The Penn Treebank is a corpus of English text annotated with part-of-speech tags and full syntactic structure, built at the University of Pennsylvania by Mitchell Marcus, Beatrice Santorini, Mary Ann Marcinkiewicz, and Ann Taylor. The most widely used release, Treebank-3 (LDC catalog number LDC99T42, 1999), contains over a million words of annotated material, including Wall Street Journal articles from 1989, Brown Corpus text, Switchboard telephone conversations, and ATIS material. About 2,499 Wall Street Journal stories were given detailed syntactic bracketing.

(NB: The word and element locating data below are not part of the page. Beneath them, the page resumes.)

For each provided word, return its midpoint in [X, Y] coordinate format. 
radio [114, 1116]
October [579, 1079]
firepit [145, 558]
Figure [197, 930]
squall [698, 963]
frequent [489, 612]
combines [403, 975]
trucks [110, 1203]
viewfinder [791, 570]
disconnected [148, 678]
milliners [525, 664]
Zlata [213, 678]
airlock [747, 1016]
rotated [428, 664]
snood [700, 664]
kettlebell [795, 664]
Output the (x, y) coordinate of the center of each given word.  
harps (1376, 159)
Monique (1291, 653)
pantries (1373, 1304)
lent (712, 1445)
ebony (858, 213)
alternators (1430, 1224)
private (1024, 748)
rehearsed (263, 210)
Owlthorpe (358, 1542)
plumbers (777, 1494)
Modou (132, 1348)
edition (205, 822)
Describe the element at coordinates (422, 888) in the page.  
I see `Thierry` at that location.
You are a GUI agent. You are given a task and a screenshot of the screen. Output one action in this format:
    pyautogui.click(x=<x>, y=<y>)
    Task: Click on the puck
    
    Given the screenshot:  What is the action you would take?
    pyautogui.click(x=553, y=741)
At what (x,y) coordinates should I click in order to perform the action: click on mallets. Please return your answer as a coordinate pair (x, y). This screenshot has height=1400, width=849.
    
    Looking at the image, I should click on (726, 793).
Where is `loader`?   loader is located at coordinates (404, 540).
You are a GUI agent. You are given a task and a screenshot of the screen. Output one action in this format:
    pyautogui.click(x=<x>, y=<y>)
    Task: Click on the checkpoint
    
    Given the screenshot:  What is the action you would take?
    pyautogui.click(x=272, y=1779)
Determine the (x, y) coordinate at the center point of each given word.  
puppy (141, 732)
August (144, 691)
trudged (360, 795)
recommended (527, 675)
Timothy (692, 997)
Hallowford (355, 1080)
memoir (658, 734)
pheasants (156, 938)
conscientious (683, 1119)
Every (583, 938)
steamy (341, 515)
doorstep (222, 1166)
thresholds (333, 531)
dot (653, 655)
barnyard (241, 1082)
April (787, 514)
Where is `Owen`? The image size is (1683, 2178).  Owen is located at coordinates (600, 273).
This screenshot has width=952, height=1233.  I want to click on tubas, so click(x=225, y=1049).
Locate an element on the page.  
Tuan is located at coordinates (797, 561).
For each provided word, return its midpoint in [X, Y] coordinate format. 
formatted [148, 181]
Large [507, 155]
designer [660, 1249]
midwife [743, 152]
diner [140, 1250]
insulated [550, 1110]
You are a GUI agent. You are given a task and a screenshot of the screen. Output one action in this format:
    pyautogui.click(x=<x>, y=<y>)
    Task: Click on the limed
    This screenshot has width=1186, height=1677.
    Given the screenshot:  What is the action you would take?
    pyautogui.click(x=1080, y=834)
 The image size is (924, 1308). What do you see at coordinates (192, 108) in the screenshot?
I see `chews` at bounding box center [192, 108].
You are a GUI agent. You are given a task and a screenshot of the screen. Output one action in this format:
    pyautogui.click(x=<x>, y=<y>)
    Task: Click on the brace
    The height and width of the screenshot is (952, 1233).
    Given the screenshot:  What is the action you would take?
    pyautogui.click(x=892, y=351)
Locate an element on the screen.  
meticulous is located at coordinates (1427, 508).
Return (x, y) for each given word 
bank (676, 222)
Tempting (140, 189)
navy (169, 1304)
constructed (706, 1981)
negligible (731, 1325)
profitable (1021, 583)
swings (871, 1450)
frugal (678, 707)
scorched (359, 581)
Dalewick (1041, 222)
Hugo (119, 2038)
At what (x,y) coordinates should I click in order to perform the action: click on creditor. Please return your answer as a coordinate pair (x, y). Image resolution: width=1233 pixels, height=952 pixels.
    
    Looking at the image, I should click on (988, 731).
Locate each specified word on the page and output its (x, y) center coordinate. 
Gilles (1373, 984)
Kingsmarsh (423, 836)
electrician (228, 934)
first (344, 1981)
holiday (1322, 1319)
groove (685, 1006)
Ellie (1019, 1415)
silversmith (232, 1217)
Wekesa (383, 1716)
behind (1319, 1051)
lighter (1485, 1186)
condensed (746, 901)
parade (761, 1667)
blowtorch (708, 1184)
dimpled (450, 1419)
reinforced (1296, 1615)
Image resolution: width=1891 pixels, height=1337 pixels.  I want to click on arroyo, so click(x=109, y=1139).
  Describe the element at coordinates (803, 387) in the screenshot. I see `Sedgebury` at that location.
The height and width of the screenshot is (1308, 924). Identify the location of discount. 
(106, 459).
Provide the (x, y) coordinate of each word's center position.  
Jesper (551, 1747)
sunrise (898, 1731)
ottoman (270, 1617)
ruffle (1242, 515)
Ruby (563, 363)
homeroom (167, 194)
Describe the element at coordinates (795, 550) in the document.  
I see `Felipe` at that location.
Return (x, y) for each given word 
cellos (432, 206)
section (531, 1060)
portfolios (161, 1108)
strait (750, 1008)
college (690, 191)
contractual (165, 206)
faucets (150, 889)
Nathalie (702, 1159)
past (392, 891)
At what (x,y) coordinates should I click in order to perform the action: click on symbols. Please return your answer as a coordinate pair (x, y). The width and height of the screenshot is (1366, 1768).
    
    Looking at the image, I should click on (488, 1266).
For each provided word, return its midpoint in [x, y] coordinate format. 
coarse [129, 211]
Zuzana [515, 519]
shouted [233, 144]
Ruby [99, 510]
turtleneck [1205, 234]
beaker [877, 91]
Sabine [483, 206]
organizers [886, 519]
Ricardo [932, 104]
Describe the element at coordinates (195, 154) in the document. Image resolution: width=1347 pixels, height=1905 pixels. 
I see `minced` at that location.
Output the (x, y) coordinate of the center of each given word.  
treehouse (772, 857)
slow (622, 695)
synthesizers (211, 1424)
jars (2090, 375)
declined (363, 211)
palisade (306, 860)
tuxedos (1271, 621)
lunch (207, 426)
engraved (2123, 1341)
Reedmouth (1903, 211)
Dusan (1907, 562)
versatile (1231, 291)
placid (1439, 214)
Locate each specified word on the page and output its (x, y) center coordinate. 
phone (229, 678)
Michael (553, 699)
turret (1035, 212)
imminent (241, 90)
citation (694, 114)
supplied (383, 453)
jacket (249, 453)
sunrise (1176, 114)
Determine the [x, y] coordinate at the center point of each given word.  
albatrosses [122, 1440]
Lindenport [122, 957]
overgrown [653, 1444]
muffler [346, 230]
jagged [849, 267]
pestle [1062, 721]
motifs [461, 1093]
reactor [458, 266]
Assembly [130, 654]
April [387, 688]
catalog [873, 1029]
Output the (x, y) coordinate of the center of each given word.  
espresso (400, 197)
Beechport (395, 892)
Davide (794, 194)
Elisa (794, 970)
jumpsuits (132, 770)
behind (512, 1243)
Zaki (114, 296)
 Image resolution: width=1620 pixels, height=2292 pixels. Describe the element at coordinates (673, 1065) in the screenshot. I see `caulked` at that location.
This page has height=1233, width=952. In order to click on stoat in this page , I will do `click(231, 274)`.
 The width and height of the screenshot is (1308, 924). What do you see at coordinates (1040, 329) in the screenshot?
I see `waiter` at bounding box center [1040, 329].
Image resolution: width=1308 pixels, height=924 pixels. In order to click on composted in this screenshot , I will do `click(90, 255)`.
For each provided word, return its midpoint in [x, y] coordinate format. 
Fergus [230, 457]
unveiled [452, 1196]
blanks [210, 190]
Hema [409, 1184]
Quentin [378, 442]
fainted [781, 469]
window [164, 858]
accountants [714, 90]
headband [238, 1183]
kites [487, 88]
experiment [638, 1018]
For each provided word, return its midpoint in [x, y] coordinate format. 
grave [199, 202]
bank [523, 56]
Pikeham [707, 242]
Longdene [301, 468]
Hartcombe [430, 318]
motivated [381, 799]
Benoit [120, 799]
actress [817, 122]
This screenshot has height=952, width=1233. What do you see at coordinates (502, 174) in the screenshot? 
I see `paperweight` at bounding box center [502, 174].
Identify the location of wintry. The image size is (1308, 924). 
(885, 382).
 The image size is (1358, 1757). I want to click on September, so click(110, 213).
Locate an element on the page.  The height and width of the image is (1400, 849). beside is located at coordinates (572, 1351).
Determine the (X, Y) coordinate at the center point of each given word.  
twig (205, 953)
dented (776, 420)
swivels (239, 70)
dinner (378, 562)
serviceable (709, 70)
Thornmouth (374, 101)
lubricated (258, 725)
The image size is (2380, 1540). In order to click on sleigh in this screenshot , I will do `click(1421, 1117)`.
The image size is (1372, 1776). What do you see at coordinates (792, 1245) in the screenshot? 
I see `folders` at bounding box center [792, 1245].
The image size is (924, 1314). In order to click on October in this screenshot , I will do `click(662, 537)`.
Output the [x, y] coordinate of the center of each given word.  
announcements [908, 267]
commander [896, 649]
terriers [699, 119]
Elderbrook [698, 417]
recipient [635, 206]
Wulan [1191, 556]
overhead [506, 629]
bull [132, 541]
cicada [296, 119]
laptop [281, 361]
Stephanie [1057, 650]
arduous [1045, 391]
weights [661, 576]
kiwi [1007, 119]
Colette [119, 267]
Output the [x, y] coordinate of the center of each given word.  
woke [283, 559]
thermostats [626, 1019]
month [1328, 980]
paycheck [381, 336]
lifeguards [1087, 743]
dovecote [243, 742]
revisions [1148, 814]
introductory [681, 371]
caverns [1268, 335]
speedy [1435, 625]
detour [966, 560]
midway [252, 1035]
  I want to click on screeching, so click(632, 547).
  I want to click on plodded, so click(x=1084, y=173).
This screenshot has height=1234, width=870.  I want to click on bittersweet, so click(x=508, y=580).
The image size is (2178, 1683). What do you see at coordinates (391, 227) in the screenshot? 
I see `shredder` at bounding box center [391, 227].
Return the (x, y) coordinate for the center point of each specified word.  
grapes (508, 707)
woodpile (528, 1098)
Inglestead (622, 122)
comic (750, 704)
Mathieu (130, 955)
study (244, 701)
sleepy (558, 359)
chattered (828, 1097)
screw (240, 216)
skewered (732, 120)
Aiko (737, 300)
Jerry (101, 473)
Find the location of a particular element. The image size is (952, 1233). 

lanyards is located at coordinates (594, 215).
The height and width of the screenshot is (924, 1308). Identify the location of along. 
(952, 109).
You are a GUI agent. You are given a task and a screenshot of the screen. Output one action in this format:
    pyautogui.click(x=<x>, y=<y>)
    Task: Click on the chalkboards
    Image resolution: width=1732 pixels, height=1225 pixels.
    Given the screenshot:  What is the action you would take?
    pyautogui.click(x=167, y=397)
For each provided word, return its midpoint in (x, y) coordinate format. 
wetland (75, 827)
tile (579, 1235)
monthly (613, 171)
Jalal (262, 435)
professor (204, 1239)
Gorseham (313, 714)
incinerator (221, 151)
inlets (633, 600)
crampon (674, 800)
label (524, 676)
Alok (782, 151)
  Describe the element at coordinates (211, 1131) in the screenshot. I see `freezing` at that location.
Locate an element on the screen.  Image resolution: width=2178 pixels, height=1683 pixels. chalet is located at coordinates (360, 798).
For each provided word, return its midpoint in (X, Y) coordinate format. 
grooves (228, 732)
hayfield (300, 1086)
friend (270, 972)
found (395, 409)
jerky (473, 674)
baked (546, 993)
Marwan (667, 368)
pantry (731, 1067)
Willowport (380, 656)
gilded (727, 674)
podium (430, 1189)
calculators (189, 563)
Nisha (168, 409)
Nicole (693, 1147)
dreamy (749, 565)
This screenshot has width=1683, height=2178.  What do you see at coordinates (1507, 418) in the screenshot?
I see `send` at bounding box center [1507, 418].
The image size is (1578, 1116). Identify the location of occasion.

Its bracketing style was designed so that predicate-argument structure could be extracted from the parse trees, which made the corpus directly useful for training and evaluating parsers. For roughly two decades, “the Penn Treebank” was effectively synonymous with the standard parsing benchmark: a particular train/development/test split of the Wall Street Journal sections became the fixed comparison point that nearly every syntactic parser was measured against.
The same Wall Street Journal text also became a standard language-modeling benchmark, reported as perplexity, and was a common testbed for recurrent and LSTM language models in the years before large web-scale corpora and Transformers. For business readers, the Penn Treebank is a clear case of how expensive, expert hand-annotation - linguists bracketing sentences one at a time - created a shared measuring stick that an entire research community could build on for years.